A caller experiencing psychosis who reaches out to the peer line might discuss how their cell phone is listening to them and share that they’re not sleeping. Stohlmann-Rainey says the peer support specialist wouldn’t call into question the person’s reality but rather acknowledge how the person feels. For example, she says the peer would say something like, “The cell phone issue is awful, and you feel like you need a cellphone to get by in the world. If something could be different, what would that be? And how can we find ways to replicate that so even though you’re experiencing monitoring through your phone, you’re also getting other things you want and need?”

The communication between the peers looks quite different from a clinical intervention. The goal isn’t to move the caller toward a healthier place per se but rather discuss what they want to get out of the interaction with the peer support specialist. Stohlmann-Rainey points out these differences exist not only in the call center sphere but throughout the crisis system. “Peer services aren’t clinical services, and we shouldn’t conflate them,” she says. “Peers provide a unique, specific service, and that’s their strength.”

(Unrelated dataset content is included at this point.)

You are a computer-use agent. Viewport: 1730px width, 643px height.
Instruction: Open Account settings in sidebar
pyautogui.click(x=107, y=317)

In 2019, Stohlmann-Rainey led a statewide peer crisis workforce needs assessment in Colorado. The survey, which is not public, dug into successes and shortcomings of the use of peer support in Colorado’s crisis system. For example, the evaluation revealed that clinicians, instead of peers, frequently supervise peers. “Even when a clinical supervisor is excellent at working with peers, they don’t know what it’s like to be a peer,” she says. Also, because self-disclosure is part of peer work, clinical supervisors may push peers to disclose personal information. “Sometimes self-disclosure bleeds into the supervision space, and a supervisor might ask a peer to discuss their lives in a therapeutic way.” 

The assessment also revealed that peers in Colorado frequently didn’t have access to peer-specific continuing education. “Peer workers who aren’t given the opportunity to grow in their practice are going to struggle with doing the work,” says Stohlmann-Rainey. “And that negatively impacts them and the people they serve.” 

She hopes as states prepare for 988—the three-digit number for mental health, substance use, and suicide crises telecom companies must make live by July 16, 2022—that they fund peer support services and specifically support peers in peer roles. Otherwise, she says, the lack of parity and high turnover in the peer workforce will continue. “Simply adding peers to crisis teams doesn’t maximize the power of peers,” she says, “and it hinders workforce equity.”